EMENTA: PROCESSUAL CIVIL E ADMINISTRATIVO. AÇÃO DE IMPROBIDADE. RECEBIMENTO DA INICIAL. AGRAVO DE INSTRUMENTO. APROVAÇÃO DAS CONTAS PELO TRIBUNAL DE CONTAS DA UNIÃO. ART. 21, INC. II, DA LEI Nº 8.429/92. NÃO VINCULAÇÃO FRENTE AO PODER JUDICIÁRIO. POSSIBILIDADE DE IMPUGNAÇÃO VIA AÇÃO DE IMPROBIDADE ADMINISTRATIVA. FALTA DE PREQUESTIONAMENTO (ARTS. 267, INCS. I e VI e 295, INC. I E PAR. ÚNICO, INCS. I e III, DO CÓDIGO DE PROCESSO CIVIL).

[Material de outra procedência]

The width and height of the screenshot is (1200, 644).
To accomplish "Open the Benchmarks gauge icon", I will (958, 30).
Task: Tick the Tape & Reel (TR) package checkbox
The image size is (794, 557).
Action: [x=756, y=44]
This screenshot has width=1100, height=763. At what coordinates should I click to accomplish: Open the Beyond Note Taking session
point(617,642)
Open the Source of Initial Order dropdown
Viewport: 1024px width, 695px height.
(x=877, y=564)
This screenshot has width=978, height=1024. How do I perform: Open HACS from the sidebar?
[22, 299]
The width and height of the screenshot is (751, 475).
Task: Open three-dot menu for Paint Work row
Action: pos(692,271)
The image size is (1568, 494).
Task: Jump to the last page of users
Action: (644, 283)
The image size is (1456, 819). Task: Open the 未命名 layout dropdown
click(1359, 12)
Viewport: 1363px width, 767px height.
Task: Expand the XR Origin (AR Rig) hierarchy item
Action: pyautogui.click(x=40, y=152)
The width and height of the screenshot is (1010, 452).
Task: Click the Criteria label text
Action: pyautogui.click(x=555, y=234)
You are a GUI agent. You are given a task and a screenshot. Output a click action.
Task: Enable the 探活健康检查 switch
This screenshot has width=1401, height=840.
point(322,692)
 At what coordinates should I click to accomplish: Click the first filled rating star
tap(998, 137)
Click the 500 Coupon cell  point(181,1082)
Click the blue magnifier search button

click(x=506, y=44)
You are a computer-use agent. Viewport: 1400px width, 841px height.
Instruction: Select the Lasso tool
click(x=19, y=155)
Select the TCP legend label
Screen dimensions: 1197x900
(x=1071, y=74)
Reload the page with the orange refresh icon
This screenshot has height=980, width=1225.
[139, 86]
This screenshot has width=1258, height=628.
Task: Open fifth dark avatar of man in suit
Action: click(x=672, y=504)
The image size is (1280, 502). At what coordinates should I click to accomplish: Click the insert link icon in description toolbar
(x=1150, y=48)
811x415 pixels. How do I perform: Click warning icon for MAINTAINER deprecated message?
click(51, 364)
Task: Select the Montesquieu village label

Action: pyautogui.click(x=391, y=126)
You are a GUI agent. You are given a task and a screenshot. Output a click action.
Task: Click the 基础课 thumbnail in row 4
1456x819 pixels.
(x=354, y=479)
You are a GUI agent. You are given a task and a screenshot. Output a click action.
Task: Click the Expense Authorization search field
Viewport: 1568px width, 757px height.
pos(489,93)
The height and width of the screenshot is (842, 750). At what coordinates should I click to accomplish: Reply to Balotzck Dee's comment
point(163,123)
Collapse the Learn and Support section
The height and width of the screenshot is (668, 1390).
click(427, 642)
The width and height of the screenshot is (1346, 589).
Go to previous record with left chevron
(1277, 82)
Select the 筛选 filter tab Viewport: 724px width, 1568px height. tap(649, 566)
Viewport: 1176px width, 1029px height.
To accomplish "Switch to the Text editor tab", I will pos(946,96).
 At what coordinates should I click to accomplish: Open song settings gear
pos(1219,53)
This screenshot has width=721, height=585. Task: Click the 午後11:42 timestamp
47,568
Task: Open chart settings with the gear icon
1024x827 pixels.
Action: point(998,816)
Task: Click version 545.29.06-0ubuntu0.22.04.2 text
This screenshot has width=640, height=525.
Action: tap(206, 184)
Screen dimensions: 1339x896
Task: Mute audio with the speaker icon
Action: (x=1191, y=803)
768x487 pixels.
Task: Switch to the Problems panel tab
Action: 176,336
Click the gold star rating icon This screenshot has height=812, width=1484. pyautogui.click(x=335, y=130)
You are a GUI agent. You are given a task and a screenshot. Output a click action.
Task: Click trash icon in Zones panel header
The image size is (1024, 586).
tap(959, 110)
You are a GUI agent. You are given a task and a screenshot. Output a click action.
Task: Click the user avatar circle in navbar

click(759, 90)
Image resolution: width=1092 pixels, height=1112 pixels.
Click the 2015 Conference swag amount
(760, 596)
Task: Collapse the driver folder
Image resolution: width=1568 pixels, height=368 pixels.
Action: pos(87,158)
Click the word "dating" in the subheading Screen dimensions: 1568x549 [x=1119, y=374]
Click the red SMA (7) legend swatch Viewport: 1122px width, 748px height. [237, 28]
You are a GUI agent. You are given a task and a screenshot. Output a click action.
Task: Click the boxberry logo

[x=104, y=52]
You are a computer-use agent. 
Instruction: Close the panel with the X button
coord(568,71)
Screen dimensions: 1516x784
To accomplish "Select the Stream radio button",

INOVAÇÃO EM SEDE DE EMBARGOS DE DECLARAÇÃO.

1. O Controle exercido pelo Tribunal de Contas, não é jurisdicional, por isso que não há qualquer vinculação da decisão proferida pelo órgão de controle e a possibilidade de ser o ato impugnado em sede de ação de improbidade administrativa, sujeita ao controle do Poder Judiciário, consoante expressa previsão do art. 21, inc. II, da Lei nº 8.429/92. Precedentes: REsp 285305/DF, Primeira Turma, julgado em 20/11/2007, DJ 13/12/2007 p. 323; REsp 880662/MG, Segunda Turma, julgado em 15/02/2007, DJ 01/03/2007 p. 255; REsp 1038762/RJ, Segunda Turma, julgado em 18/08/2009, DJe 31/08/2009. […]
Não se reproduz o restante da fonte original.